Related:Cloud Cost Calculators: Benefits and Limitations

4. Sky-High APIs

Third-party services like New Relic and Datadog are able to scan accounts and report on cloud consumption. Still, there's a cost to the related API requests, which you'll find in the GetMetricData API SKU. If you don't keep tabs, you could rack up a steep tab from third-party API calls.

For instance, you may have an account utilizing a lot of resources on Cloudwatch. This could be the result of an API call occurring every minute, a frequency you don't typically need. To gain control, have third-party providers tweak the frequency and reduce the metrics being used on specific work.

5. Looking at Your Logging

Logging is vital for monitoring and troubleshooting. Even so, doing too much of it can add to your cloud bill.

Like those aforementioned API calls, determine if your frequency of logging, and the metrics you're culling, is overkill. Logging should never exceed more than 20% of your total cloud bill.

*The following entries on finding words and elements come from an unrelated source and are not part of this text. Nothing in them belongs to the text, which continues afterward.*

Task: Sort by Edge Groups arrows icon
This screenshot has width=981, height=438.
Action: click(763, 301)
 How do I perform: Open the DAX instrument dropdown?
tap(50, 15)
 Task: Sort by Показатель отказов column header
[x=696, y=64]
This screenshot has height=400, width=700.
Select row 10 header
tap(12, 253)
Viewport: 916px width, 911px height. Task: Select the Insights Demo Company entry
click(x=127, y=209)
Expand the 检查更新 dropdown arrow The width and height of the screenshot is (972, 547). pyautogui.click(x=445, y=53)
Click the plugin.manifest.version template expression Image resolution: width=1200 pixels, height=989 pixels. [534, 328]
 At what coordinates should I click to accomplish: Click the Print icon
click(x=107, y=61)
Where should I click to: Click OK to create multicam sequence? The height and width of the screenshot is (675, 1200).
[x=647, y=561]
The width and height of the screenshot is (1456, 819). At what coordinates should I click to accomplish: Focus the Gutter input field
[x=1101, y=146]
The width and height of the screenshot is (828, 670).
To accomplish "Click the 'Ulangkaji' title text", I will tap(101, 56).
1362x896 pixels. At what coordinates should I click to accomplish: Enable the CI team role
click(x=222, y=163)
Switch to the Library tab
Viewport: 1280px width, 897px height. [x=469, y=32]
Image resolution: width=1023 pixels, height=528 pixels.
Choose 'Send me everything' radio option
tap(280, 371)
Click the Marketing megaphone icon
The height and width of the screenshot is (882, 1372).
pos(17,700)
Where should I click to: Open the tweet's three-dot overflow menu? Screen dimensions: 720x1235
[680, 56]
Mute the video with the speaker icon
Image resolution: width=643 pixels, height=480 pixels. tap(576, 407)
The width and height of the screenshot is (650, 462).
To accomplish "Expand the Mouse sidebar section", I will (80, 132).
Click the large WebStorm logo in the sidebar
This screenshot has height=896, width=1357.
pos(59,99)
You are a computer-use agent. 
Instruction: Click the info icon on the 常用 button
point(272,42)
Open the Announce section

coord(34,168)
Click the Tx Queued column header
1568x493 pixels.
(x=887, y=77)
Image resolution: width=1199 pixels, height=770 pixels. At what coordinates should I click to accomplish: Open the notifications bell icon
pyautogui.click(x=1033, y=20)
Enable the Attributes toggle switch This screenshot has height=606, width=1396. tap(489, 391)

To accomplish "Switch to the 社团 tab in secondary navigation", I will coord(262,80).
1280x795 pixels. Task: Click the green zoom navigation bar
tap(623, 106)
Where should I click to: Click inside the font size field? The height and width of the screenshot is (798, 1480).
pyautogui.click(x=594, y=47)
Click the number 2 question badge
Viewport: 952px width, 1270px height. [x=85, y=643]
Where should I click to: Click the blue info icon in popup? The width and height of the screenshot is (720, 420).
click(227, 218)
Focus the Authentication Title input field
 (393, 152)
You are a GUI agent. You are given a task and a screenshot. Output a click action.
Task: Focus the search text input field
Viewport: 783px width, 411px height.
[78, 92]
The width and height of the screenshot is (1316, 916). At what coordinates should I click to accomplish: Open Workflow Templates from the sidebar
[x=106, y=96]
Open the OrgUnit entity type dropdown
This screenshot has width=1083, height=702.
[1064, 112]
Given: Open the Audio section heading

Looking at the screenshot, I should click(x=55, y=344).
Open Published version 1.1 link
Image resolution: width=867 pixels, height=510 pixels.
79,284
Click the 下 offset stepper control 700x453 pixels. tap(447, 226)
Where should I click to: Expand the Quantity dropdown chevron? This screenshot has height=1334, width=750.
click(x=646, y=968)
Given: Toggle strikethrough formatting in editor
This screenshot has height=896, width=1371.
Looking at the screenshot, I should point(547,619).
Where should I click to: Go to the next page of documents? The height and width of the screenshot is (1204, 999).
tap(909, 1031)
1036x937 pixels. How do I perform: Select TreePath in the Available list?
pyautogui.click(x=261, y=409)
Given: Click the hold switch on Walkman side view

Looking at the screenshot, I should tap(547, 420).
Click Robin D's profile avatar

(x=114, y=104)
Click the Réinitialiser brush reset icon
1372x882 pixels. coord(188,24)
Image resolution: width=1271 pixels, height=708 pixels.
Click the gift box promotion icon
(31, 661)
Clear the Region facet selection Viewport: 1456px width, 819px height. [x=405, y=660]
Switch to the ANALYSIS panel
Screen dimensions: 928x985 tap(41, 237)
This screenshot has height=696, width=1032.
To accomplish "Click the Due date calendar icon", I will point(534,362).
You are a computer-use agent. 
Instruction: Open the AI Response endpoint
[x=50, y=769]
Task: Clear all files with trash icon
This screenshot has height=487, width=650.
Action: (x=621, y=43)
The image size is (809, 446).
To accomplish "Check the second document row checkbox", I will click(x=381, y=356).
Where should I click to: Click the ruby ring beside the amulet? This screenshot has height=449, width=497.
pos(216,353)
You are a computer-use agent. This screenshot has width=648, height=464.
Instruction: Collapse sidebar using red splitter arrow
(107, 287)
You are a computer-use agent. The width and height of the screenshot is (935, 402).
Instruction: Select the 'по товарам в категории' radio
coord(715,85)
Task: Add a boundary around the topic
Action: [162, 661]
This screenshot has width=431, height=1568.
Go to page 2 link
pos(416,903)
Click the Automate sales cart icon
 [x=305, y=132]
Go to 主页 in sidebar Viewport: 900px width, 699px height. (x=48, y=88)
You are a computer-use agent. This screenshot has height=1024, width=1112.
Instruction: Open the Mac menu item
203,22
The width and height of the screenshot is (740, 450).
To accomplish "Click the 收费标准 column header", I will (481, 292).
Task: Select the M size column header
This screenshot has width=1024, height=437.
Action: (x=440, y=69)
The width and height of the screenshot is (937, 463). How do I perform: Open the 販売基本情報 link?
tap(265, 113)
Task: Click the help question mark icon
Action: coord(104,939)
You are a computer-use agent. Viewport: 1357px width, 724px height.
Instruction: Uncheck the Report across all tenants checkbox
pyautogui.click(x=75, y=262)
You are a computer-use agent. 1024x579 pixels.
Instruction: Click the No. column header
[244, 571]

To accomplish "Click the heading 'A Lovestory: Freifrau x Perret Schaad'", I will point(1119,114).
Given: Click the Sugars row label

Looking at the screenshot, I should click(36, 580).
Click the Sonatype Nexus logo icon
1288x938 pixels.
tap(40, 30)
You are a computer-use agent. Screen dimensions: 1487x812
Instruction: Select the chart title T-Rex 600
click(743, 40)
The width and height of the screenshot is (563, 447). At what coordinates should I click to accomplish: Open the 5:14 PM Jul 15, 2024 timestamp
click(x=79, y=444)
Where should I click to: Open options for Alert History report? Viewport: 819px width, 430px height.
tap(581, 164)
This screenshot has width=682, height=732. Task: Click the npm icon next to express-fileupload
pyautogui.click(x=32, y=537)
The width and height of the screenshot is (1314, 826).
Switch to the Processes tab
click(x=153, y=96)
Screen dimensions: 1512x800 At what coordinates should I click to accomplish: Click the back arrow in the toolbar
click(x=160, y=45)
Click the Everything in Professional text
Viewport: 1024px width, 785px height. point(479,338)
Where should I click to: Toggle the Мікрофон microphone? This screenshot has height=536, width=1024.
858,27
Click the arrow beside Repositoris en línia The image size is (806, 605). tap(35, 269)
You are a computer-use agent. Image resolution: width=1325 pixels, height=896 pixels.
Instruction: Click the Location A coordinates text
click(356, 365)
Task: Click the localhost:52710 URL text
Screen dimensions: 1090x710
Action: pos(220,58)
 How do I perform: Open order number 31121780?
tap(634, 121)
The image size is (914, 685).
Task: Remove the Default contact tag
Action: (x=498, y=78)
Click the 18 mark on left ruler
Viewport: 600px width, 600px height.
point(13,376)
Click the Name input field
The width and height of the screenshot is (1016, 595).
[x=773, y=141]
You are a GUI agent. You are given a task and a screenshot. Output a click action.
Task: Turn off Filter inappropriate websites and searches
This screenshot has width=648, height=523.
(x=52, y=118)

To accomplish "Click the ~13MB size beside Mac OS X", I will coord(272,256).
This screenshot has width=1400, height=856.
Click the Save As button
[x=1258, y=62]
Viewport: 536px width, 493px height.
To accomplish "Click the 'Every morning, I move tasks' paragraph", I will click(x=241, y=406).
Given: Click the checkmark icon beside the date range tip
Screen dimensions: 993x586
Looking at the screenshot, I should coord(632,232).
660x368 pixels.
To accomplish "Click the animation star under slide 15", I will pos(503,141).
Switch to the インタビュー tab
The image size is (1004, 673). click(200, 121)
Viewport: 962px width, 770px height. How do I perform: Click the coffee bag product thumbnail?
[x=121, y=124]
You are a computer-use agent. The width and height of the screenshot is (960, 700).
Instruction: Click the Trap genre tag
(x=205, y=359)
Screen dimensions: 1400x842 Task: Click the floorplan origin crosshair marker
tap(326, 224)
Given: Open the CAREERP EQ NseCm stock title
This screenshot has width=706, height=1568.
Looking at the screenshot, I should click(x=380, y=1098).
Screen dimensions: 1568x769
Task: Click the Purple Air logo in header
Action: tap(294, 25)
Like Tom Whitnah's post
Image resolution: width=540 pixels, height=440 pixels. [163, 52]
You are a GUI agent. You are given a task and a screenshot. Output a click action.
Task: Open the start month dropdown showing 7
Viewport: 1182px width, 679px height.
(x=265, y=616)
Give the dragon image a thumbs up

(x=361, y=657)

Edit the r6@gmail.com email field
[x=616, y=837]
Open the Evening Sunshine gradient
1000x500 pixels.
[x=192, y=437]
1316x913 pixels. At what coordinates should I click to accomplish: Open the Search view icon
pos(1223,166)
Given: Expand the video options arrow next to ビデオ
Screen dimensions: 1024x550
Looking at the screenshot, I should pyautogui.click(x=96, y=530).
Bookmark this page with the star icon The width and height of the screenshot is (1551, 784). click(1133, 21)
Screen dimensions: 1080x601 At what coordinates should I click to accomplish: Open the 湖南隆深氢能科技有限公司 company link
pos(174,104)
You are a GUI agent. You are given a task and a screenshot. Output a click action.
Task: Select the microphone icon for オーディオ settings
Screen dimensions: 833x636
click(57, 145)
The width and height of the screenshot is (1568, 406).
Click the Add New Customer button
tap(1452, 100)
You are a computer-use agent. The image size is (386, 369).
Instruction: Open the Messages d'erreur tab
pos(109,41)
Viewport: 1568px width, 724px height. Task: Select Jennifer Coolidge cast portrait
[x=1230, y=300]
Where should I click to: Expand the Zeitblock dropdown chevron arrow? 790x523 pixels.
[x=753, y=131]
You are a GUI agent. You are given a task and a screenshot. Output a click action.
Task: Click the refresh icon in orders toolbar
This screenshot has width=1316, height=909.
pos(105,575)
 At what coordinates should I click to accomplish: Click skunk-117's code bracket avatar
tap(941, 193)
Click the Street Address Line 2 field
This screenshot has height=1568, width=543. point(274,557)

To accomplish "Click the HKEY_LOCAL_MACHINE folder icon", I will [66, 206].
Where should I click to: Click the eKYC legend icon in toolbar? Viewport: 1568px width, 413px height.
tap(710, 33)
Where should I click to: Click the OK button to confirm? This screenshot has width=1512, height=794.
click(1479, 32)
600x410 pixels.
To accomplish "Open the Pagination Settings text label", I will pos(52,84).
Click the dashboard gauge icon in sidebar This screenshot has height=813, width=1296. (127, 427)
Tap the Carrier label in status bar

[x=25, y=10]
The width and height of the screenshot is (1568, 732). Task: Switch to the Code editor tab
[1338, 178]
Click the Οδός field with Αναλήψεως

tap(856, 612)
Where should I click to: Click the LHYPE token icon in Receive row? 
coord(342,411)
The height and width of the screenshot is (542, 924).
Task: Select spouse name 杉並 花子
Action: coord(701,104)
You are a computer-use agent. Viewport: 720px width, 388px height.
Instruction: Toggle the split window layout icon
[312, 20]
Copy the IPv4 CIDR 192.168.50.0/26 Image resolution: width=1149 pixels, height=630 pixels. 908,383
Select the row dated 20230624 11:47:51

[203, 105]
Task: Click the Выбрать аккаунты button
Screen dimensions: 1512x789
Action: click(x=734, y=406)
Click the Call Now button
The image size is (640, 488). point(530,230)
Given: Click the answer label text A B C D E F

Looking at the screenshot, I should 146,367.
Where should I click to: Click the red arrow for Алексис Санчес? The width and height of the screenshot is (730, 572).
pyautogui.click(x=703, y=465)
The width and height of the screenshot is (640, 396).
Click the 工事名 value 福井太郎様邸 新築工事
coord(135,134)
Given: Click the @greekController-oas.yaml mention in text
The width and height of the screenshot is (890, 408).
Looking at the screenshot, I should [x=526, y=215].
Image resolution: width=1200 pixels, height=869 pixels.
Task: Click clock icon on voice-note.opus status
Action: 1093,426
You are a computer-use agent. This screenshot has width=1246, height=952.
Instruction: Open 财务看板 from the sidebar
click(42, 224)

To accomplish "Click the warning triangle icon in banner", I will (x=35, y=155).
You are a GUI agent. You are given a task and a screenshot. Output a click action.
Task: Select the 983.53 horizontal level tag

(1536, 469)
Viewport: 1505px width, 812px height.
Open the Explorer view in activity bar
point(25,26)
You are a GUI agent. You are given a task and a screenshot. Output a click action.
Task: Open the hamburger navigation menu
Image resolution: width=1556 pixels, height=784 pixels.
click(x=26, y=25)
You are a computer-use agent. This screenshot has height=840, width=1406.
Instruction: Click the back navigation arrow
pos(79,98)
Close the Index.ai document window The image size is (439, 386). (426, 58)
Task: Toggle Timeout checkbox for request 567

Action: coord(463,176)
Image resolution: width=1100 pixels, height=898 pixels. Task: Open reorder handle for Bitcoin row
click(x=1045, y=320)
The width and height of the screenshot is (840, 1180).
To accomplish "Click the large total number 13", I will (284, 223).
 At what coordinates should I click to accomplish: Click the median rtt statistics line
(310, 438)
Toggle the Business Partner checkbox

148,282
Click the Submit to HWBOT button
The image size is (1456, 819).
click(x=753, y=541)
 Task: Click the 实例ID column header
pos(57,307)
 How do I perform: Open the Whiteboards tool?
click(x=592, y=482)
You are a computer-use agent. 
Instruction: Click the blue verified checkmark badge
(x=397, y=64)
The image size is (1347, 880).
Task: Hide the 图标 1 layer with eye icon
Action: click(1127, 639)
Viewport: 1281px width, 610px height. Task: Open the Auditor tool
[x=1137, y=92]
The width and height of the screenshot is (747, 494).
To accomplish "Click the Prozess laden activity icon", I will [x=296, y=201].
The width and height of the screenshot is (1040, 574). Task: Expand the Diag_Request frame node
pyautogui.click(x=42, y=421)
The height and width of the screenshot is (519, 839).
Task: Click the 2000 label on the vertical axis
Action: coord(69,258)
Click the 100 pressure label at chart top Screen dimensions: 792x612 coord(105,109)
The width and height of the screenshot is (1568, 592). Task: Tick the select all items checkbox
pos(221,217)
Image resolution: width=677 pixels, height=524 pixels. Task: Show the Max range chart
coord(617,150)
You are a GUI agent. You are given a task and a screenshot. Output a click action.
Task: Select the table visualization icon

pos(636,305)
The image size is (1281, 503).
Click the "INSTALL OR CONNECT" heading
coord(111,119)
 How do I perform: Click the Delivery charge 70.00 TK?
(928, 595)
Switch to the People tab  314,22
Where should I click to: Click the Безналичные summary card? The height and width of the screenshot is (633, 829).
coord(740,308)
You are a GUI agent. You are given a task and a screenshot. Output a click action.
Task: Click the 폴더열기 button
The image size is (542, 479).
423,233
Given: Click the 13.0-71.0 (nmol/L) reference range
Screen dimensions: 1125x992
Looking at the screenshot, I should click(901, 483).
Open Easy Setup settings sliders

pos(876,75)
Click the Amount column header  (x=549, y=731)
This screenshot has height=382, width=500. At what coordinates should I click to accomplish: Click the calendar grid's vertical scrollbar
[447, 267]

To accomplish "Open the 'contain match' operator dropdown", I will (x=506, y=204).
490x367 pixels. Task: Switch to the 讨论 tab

If it does, review how teams are using your logs to figure out what frequency and metrics make the most sense.

Pay particular attention to non-production logging because it doesn't generate revenue. In these cases, you often don't need the same history and drill-down details you would for production accounts. Also, when something breaks in a non-production environment, you just have to switch logs on and off, whereas production environments require additional information for troubleshooting.

6. Cross-Checking Choices?

When technology choices aren't cross-checked, they can evolve into major cloud bill problems and performance issues. For instance, should a team purchase a multi-year reserved instance — but the company suddenly decides it will go serverless in six months — there's a risk of ending up with a load of virtual machines that are of no use.

Making cloud-related decisions in a vacuum can severely impact the greater good and bottom line. Be sure that cloud infrastructure choices are cross-checked against engineering strategy and goals.

Bust Your Bill, not Your Budget

Reviewing your bill deeper can bust those sneaky issues before they bust your budget. Tackling those big consumption peaks is imperative, but remember, the sum of minor issues could be accruing and taking an equal toll. So don't accept your bill at face value, continually roll up your sleeves, ask questions, and demand answers.

If you notice S3 costs are steadily increasing, ask which SKUs are causing it. If it's the result of data transfer, then find out from employees if this was known or unexpected. The rise in expenditure could be perfectly legitimate, but you'll never be sure, and it will only continue to build, unless you get to the bottom of it.

This approach can instill in your organization a cost optimization culture, one in which everyone understands how they affect and can minimize a cloud bill. With a full team owning this responsibility, cloud costs will be better controlled and resources more effectively optimized.